Voting today, quotas tomorrow…where next for women’s rights?

May 6, 2010 at 10:20 am 3 comments

By Claire McEneaney

Source: www.museumoflondon.org.uk

As I made my little pencil ‘X’ in the ballot booth this morning, I offered up a silent thanks to Emmeline Pankhurst, Emily Davidson and all the other women who had fought so hard so that I could have my say about who I think will provide this country with the best possible future.  It seems impossible now, but it was less than 100 years ago when women were not able to vote in Britain.

Fast forward to 2010 and things have changed rather. Women arguably now have more rights and equality than ever before. Yet, are we quite there yet? Can women stand shoulder to shoulder with men and feel as valuable?

As a young woman I have been frustrated to say the least by the parties attempts to engage with my vote. My biggest concern has been our financial situation and what will be done to secure our economic future, without disastrous consequences for all of us. I want to know what will happen to me when I’m old – whether or not I’ll have a state pension, when I can retire, if I’m going to have to sell my home to finance my care.  I want to know what will be done to tackle climate change. The list goes on. I have not, and would have no intention of in the future, basing my vote on what type of biscuit a political figure likes best, politicians kissing babies, constant bombardment about maternity/paternity leave, child tax credits etc. I’m sure these things will be more influential at some point but I can’t honestly ever imagine basing my political choices on these issues alone. Just because I’m a woman does not mean I don’t understand, or care about, spending, investment and debt.

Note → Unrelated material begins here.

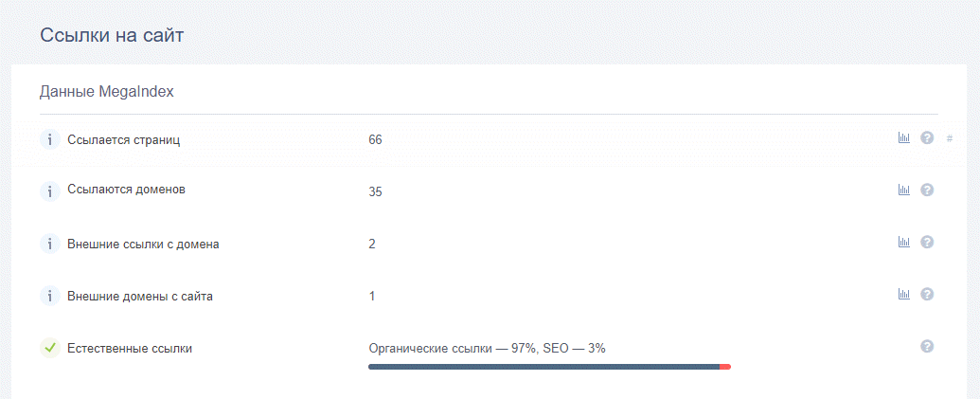
Task: Click info icon beside Ссылается страниц
Action: (x=50, y=139)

One of the attempts to woe the female vote has been the issue of introducing quotas to get more female representation on boards of businesses. Countries such as Norway have introduced legislation to gain more female board membership with great success. The legislation called for 40% of all boardroom positions to be held by women, with companies being threatened with closure if they didn’t comply. A survey of women newly appointed to board positions showed that nearly all of them had significantly higher educational and professional qualifications than the men they sit next to or replaced. A 2007 report by McKinsey looked at 89 top European companies and found those with good female representation at board-level outperformed others in return on equity and stock price growth. These are all clearly ‘good things’. But there seems to me to be a snag – would any woman want a place in the boardroom simply because of her gender?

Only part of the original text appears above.